GOAL OF THE EXERCISE >> For each line of the data that includes the word "will", copy the line.

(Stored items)

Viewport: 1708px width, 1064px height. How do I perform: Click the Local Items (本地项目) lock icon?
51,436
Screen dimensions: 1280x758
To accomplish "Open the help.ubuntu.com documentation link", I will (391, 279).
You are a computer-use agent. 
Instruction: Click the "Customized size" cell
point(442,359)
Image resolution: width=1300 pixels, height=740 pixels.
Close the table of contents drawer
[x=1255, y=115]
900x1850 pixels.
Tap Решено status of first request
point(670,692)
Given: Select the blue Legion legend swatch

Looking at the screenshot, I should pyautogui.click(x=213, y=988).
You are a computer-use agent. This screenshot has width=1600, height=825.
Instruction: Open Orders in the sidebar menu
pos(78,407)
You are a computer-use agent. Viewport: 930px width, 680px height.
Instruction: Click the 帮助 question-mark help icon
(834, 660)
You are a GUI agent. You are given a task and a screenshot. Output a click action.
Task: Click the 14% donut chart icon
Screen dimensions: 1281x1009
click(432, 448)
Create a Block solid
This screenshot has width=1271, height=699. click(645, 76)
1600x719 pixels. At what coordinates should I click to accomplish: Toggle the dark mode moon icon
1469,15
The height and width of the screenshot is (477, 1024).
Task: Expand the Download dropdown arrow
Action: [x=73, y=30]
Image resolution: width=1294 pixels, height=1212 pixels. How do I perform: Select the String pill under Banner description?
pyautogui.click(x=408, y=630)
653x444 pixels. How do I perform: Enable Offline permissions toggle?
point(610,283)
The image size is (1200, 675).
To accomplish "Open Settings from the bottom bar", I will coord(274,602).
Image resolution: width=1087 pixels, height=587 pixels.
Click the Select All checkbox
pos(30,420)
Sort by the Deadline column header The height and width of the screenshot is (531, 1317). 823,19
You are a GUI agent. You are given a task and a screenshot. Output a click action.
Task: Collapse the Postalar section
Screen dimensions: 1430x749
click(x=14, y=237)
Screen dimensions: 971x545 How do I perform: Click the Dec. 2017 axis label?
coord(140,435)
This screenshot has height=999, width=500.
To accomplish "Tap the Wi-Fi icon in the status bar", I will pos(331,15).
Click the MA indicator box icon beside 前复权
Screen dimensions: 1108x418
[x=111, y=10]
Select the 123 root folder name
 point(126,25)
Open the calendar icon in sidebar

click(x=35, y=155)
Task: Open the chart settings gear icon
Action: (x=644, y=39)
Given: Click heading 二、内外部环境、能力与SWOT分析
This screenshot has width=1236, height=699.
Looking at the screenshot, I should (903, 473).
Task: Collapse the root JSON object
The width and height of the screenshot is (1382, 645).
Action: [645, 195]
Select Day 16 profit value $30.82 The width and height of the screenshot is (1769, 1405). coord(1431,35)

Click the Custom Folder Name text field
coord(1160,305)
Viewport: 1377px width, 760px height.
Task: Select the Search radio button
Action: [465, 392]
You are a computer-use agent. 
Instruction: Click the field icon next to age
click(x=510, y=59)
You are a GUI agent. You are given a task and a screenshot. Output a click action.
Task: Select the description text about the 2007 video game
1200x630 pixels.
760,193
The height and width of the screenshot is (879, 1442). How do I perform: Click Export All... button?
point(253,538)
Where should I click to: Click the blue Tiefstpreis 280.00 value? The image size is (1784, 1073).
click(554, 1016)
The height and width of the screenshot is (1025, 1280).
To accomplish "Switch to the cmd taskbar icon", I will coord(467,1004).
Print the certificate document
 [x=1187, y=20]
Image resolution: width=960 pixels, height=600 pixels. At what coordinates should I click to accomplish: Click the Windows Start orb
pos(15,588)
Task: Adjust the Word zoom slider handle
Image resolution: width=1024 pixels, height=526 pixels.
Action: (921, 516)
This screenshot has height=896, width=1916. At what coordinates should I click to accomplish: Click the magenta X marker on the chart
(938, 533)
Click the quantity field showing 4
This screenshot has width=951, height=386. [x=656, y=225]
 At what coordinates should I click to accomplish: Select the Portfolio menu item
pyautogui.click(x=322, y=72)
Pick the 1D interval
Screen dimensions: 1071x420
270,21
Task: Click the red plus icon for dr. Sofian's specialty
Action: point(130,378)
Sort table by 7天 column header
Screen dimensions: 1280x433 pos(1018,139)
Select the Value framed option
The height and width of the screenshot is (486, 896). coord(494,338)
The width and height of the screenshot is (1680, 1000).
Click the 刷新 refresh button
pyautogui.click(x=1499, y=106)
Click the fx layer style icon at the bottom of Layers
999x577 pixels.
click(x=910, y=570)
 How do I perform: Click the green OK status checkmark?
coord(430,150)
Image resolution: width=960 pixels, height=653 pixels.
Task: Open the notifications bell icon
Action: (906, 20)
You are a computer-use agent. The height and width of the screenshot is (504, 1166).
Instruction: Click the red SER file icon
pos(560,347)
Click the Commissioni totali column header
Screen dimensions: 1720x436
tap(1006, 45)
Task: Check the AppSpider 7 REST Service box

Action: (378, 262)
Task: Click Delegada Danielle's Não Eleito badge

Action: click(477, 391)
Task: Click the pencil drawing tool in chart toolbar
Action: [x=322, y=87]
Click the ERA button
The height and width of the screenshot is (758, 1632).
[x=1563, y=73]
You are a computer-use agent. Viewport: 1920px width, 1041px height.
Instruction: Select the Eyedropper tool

TASK RESPONSE >>
To accomplish "Open the help.ubuntu.com documentation link", I will (391, 279).
To accomplish "Open Settings from the bottom bar", I will coord(274,602).
To accomplish "Tap the Wi-Fi icon in the status bar", I will pos(331,15).
To accomplish "Switch to the cmd taskbar icon", I will coord(467,1004).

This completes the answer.